Tyson Foods Prepares For China Export Boost As It Hits Record High After Q3 Results




Tyson Foods Prepares For China Export Boost As It Hits Record High After Q3 Results
The shares of Tyson Foods Inc reached record highs following the company reporting better-than-expected for the latest quarter and reiterating its earlier forecast that it would make profit because of the spread of a fatal hog disease in China.
 
Tyson Chief Executive Noel White said that the company is yet to make any significant financial gains from the spread of African swine fever in China among pigs which has resulted in the deaths of millions of pigs there. Currently the stock of frozen meat supplies is still be used to meet demand for pork in China but according to White, the country could soon start to enhance its import of US pork as there would be a shortage in supply as early as October of this year.
 
While African swine fever causes death of pigs, it does not cause any harm to humans. It has also not been found in the United States.
 
A trend of Chinese consumers to look for other sources of protein could also result in China increasing the total imports of beef and poultry.

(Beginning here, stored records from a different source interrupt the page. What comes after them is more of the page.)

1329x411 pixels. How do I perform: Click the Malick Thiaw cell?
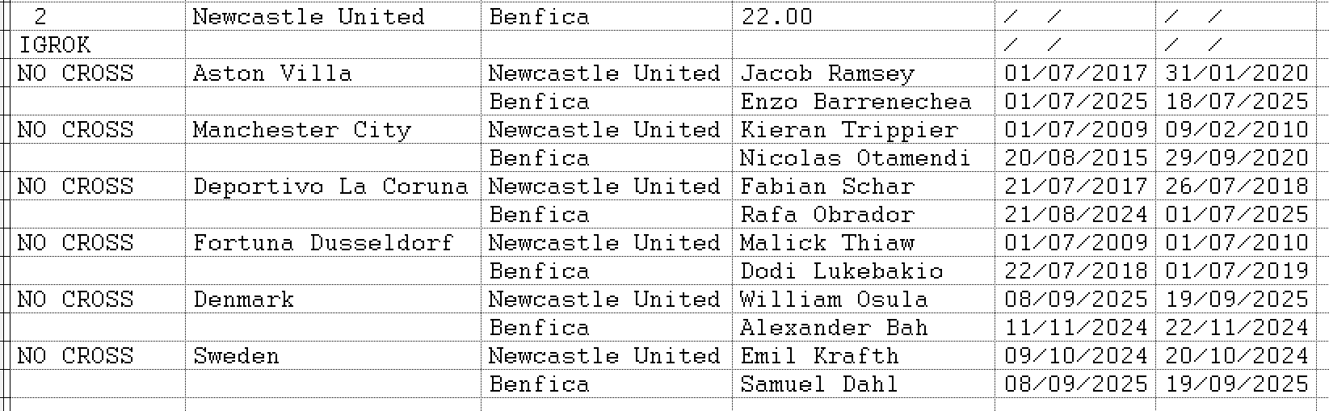(827, 243)
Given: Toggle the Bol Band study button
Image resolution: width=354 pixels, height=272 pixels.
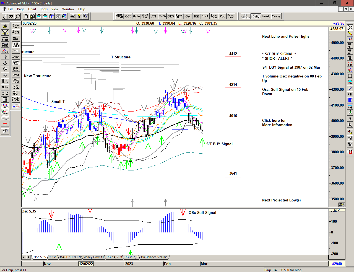Looking at the screenshot, I should [x=16, y=45].
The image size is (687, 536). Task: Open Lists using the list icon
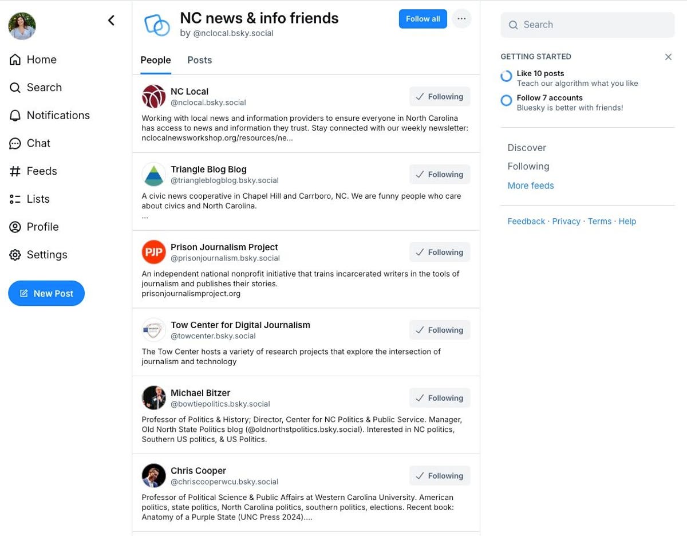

That trend can be beneficial for Tyson because if also produces beef and chicken in addition to pork. "I think that all of the proteins will benefit," White told analysts on a conference call.
 
White said that negotiations with meat buyers in China, the world's largest hog producer and pork consumer, is already being held by the company.
 
Last year, import tariffs on imports of American farm products including pork were imposed by China in retaliation to US tariffs on Chinese goods in the wake of te US-China trade war and since then the import of the animal meat by China has not be as the industry had expected.
 
"As China depletes its frozen inventory and starts tapping into the global pork supply in a more meaningful way, we expect Tyson to start realizing meaningful upside, likely in early FY20," Bernstein analyst Alexia Howard said.
 
However profits for Tyson could be impinged by higher corn price which is purchased by the company as chicken feed. The quantum of production of the crop this year in America is uncertain because unseasonal and widespread floods in the spring resulted in unprecedented plantings delays.
 
Tyson’s Chief Financial Officer Stewart Glendinning said that the company expects that there would be an increase of between $150 million to $200 million in the price of the grain compared to the costs the company incurred last year.
 
A rise in corn futures, which the company leveraged to enhance its position in the grain market, resulted in the company recording a $40 million gain in its chicken unit for the third quarter of the current year ending June 29. Glendinning said that as corn prices have pulled back, much of that profit is likely to be reversed in the fourth quarter.
 
In the quarter, the company reported a net income attributable to Tyson increase to $676 million, or $1.84 per share, compared to $541 million, or $1.47 per share, in the same period a year ago.